Przed dwoma laty więzień uciekł mającym pilnować go strażnikom z jednego z warszawskich szpitali. Odpowiednie władze Służby Więziennej zdecydowały o wydaleniu funkcjonariuszy ze służby, lecz sprawa trafiła do sądu, m.in. w Ostrołęce. Z prawnego punktu widzenia było sporo wątpliwości, co do takiego rozstrzygnięcia. Ostatecznie sąd zdecydował o wymierzeniu innej kary.
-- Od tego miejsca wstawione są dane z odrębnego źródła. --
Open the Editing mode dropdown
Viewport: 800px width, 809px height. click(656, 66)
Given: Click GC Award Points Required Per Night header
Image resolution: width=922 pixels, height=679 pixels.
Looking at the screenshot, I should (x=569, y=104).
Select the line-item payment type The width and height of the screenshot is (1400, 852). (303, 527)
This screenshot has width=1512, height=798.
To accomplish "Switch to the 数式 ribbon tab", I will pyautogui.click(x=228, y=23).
Więzień uciekł ze „strefy brudnej”
3 czerwca 2020 roku. Trwa właśnie pierwsza fala koronawirusa w Polsce, obowiązuje ścisły reżim sanitarny. W jednym z warszawskich aresztów do osadzonego, który odbywa karę ośmiu miesięcy pozbawienia wolności za jazdę pod wpływem alkoholu w warunkach recydywy, wzywana jest karetka pogotowia. Osadzony uskarża się na bardzo silny ból kręgosłupa, kończyn, niedowład oraz brak czucia. Ratownicy decydują o przewiezieniu więźnia do szpitala, a to musi odbywać się w konwoju.
Do konwoju wyznaczono dwóch strażników. Wyposażono ich w broń, ręczne miotacze pieprzowe, pałki służbowe, kajdanki, kajdanki zespolone, kamizelki i zestawy ochrony osobistej, w tym kombinezony. Strażnicy odbierają instrukcje i jadą z osadzonym do szpitala.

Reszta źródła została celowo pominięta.